With a tall shearwall like that, the lateral deflection at the top of the wall would be primarily due to flexure in the wall vs. shear deformation. Adding sheathing would help in that your effective flexural moment of inertia would be increased.

I'd have to look at the IBC shearwall deflection equation to see where that comes into play.

 
Yes, large anchors will be required.

The prototypical calcs did not include a deflection calc for the shearwall... which I thought was pretty lazy (or just a mistake, we all make them).

After sleeping on it, a 4' shearwall is just making me nervous for these loads. I can't see it being stiff enough for this tall of a wall and this particular location. S1=.30, Ss=1.25. I'll just have to talk to the architect and figure something else out.
 
Under seismic - your story drift limit would probably be 0.02H = 3.36 inches.

With wood shearwalls - your R = 6 1/2 +/-. You still might be OK - just might have to use one heavy nailed shearwall system and some high strength hold downs.

 
Sheathing on both sides should greatly reduce the deflection.... As far as hold downs go, I would recommend going to one of the deflection take up devices (Simpson makes an ATS system, Earthbound makes a similar device). These devices greatly reduce the deflection in the wall due to hold down deformation, sill plate crushing, and shrinkage. So, when deflection is a major issue these hold downs seem to be the preferred solution.
 
Don't know if you can do it in your framing system, but if you place a beam over each 4 foot shear wall and make the length , well, say 12 feet for example, you have increased your leverage fo a factor of 3 and will be able to use smaller shearwall holddowns.

Used this trick many times.

Mike McCann
MMC Engineering
Motto: KISS
Motivation: Don't ask
 
Mr. McCann,

That is a great "trick!" I have never heard of that one before, but I really like it.

 
UnneutralAxis,
I don't think that you can divide the calculated deflection by 2 for sheathing on two sides of the shearwall. The deflection equation in the IBC & NDS has 4 components: bending, shear, nail slip & anchorage slip.
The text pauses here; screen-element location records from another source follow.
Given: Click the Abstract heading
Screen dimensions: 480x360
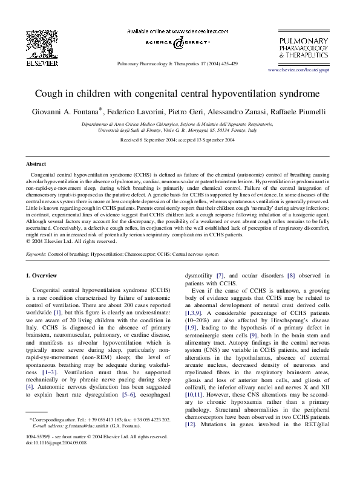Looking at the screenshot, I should (x=36, y=164).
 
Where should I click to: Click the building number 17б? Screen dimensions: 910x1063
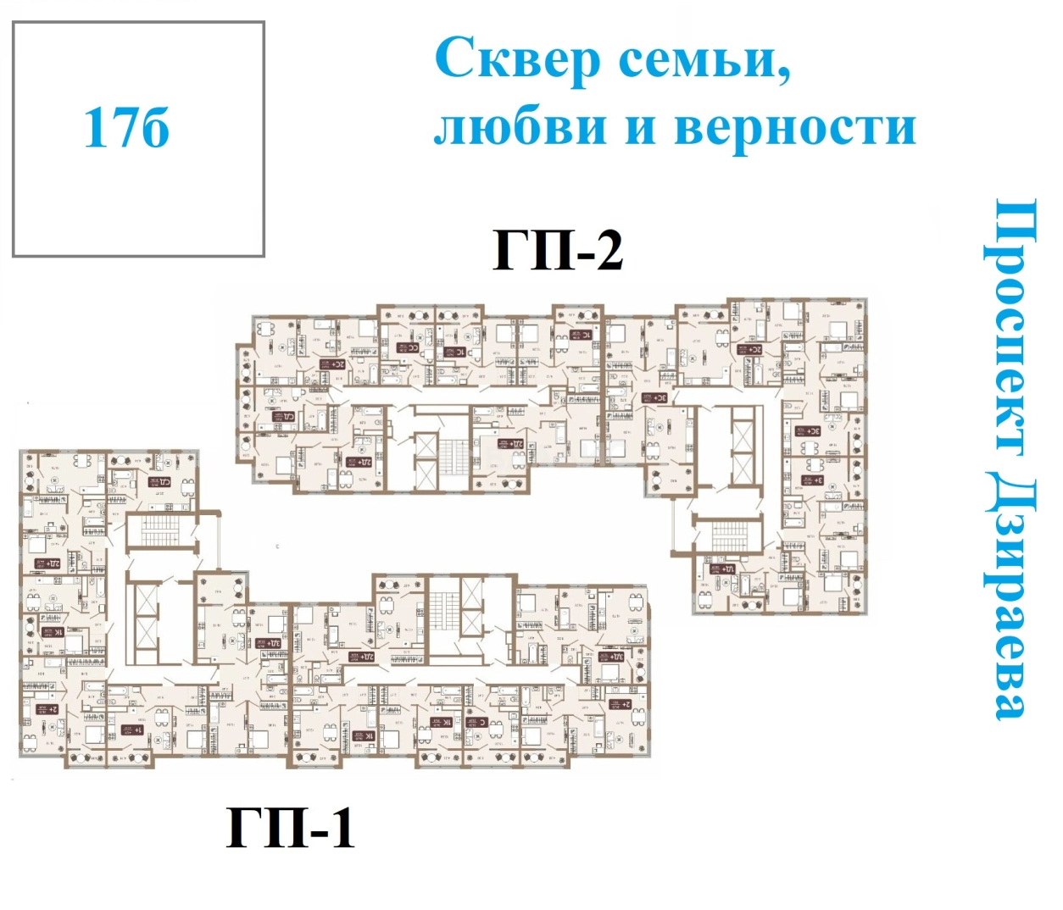pos(125,128)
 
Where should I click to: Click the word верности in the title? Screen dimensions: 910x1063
pos(795,127)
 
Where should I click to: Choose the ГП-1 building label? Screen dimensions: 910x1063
pos(290,828)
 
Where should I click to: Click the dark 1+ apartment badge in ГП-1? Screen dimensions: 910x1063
pos(133,730)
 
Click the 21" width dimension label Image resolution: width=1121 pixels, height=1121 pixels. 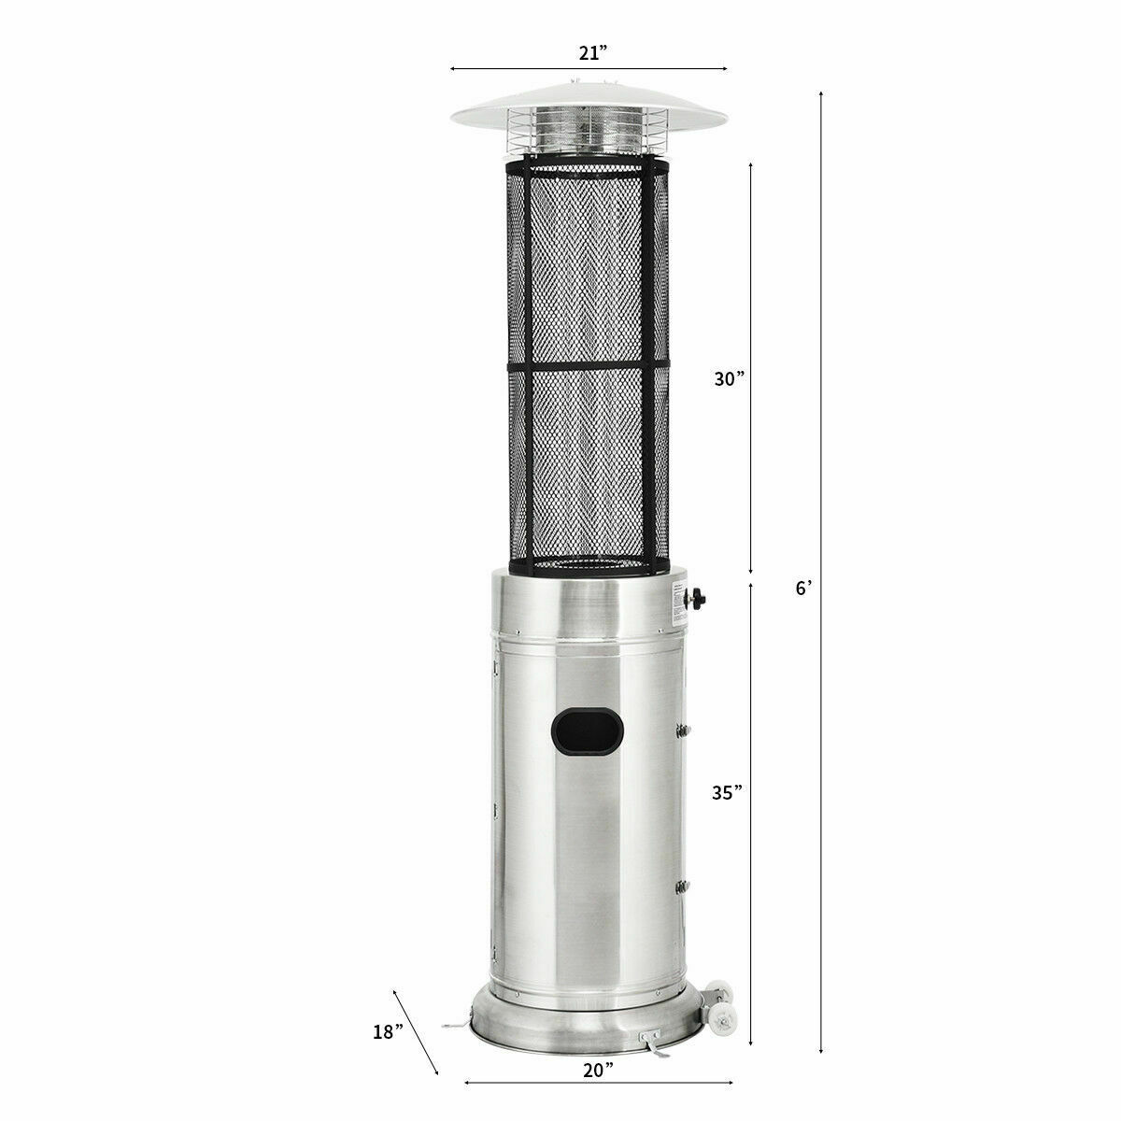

Maybe you can change the results of one of the components but probably not the total deflection.
You might also remember that the shear value in the components is the Strength level seismic shear (not 0.7E).

Since the shearwall aspect level is greater than 2:1 (14/4=3.5) for seismic loads the unit shear capacity from the capacity tables should be multiplied by 2b/h.
 
The wood code which I use allows plywood sheathing to be installed to both sides of timber framed wall as long as the hold-down requirements are doubled.